(Extracted records)
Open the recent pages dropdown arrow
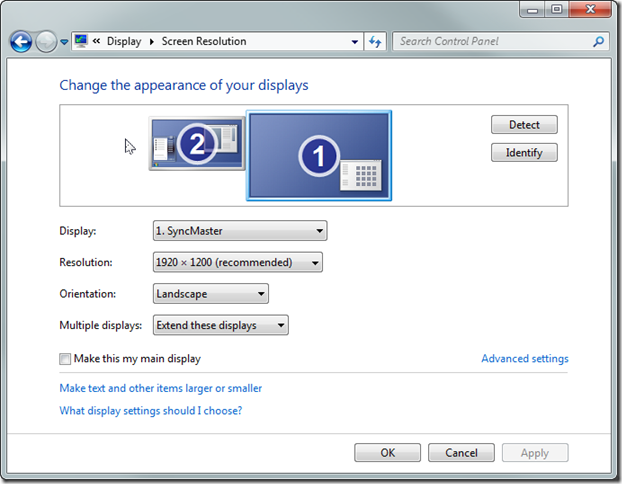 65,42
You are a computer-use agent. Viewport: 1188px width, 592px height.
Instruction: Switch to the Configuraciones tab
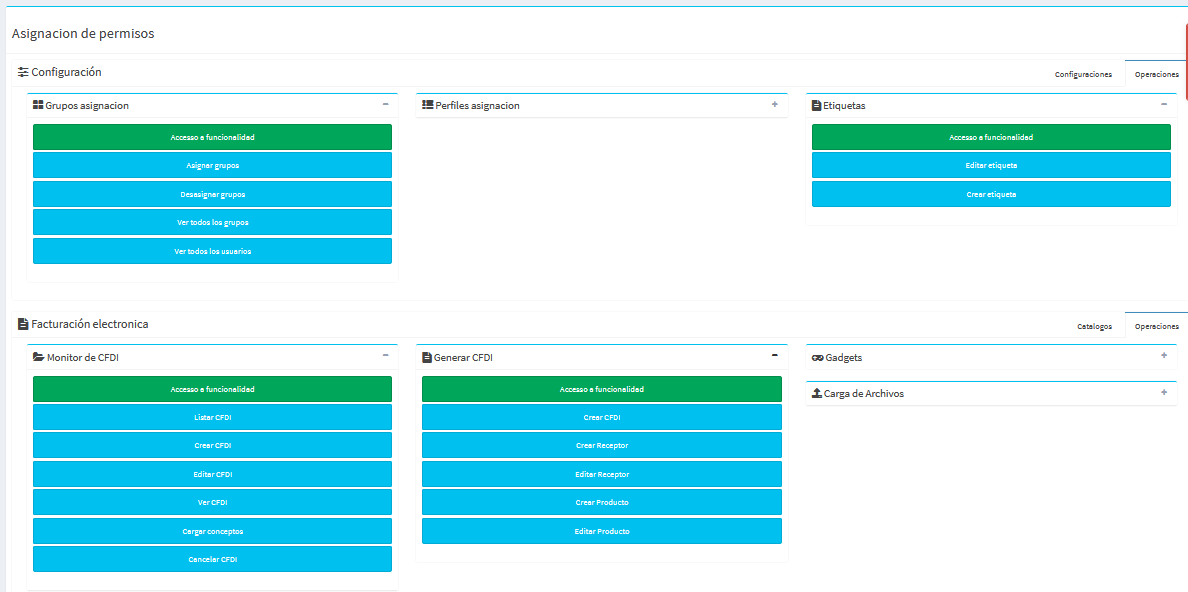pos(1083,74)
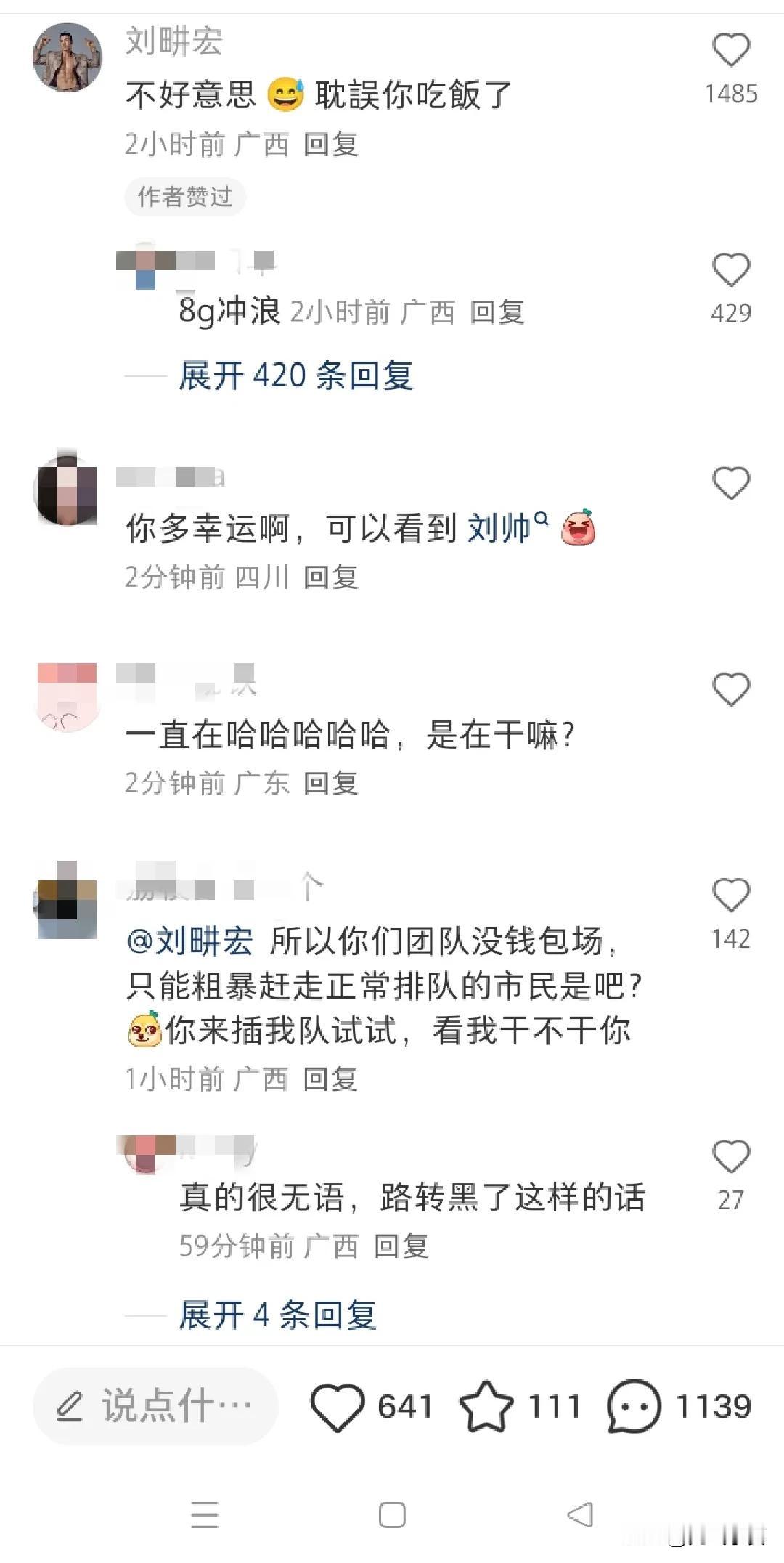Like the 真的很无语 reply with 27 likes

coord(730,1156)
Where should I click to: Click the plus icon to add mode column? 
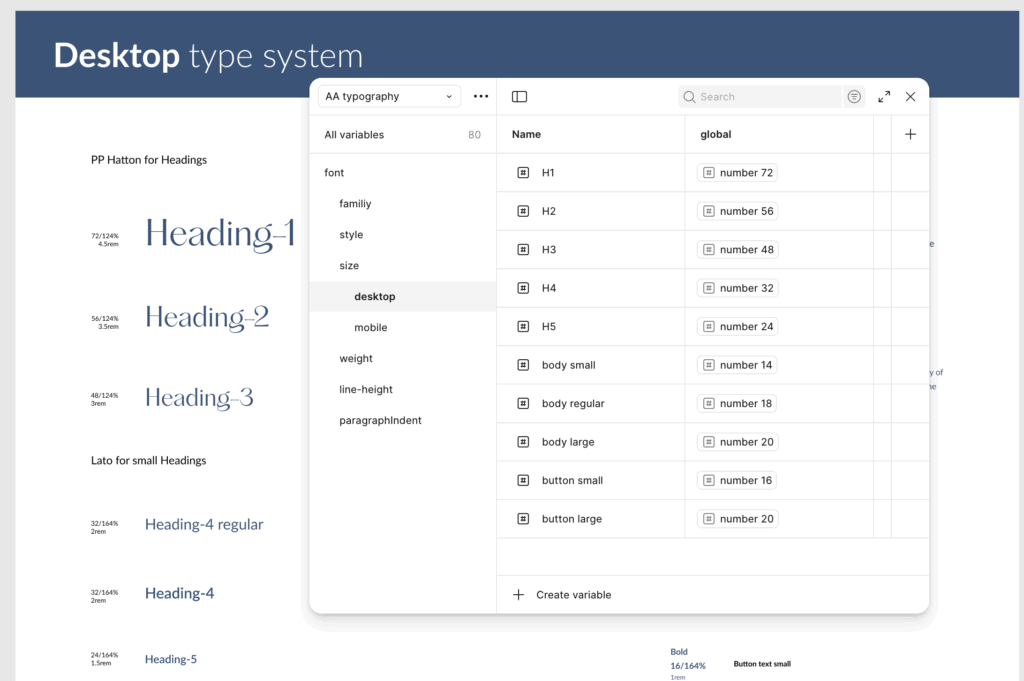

-- What the exercise asks --
Return every record exactly. Pictures stay out.

-- Answer area --
Open the recent pages dropdown arrow
 65,42
You are a computer-use agent. Viewport: 1188px width, 592px height.
Instruction: Switch to the Configuraciones tab
pos(1083,74)
Like the 真的很无语 reply with 27 likes

coord(730,1156)
Where should I click to: Click the plus icon to add mode column? 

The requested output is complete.